Branksome & Swanage Light Railway was a proposal to build a 13 miles line from the County Gates through Branksome Park to Canford Cliffs. From there it would travel to Sandbanks and then to the entrance to Poole Harbour. This would be crossed by a transporter bridge so that the line could make its way onto Swanage.

Promoters of the Scheme argued that it would open up the health giving opportunities of the Isle of Purbeck to Bournemouth & Poole residents as well as making Swanage less isolated. A representative of the promoters was reported as saying that they wanted a pretty route because they ‘did not want to flood Branksome Park with rif-raf!’

A suspended gondola would carry the tram cars across the water at a height of 90 metres so as not to interfere with shipping.

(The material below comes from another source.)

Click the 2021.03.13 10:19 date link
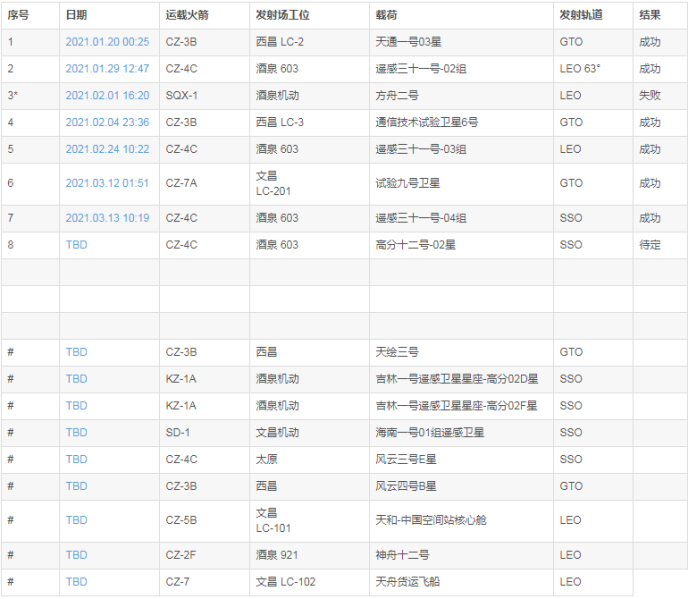The width and height of the screenshot is (689, 599). click(107, 219)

There are similar transporter bridges built in both Newport and Middlesbrough. The intended drive system would have used electric motors under the gondola to draw the platform across the harbour mouth by grabbing a tethered chain – in a way not dissimilar to a chain link ferry.

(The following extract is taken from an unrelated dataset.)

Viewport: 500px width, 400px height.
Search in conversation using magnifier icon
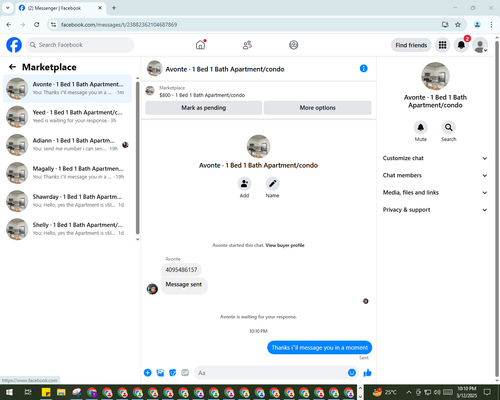(x=449, y=127)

The company planned to raise £266,000 to finance the project to include £30,000 to build the transporter bridge. Annual revenue of £36,000 was projected to yield an £18,100 net profit. Electricity would be provided by the Bournemouth Electricity Supply Company. The service would run for 18 hours every day and cover 700,000 miles every year. Fares would be set at one old penny per mile together with four old pennies (about 2p) to cross the bridge.

Unfortunately for the promoters, the Scheme met widespread opposition to include Bournemouth & Poole Corporations, the Poole Harbour Commissioners, Branksome Park Estate, London & South Western Railway, the Bankes Estate and Wareham & Purbeck Rural District Council. Poole Council had met in December 1905 and had concluded that the proposed Branksome & Swanage Light Railway Scheme offered absolutely no benefit to the town. They feared the potential interference with shipping into and out of Poole and did not want the developers to acquire land that could in future be used for better purposes.

With such overwhelming local opposition, the Light Railway Commissioners felt , whose role was to evaluate the proposal, they had to reject it so the bridge was never built.

However, one can but speculate how different Sandbanks and the Isle of Purbeck would be today if the Branksome & Swanage Light Railway transporter bridge had been built.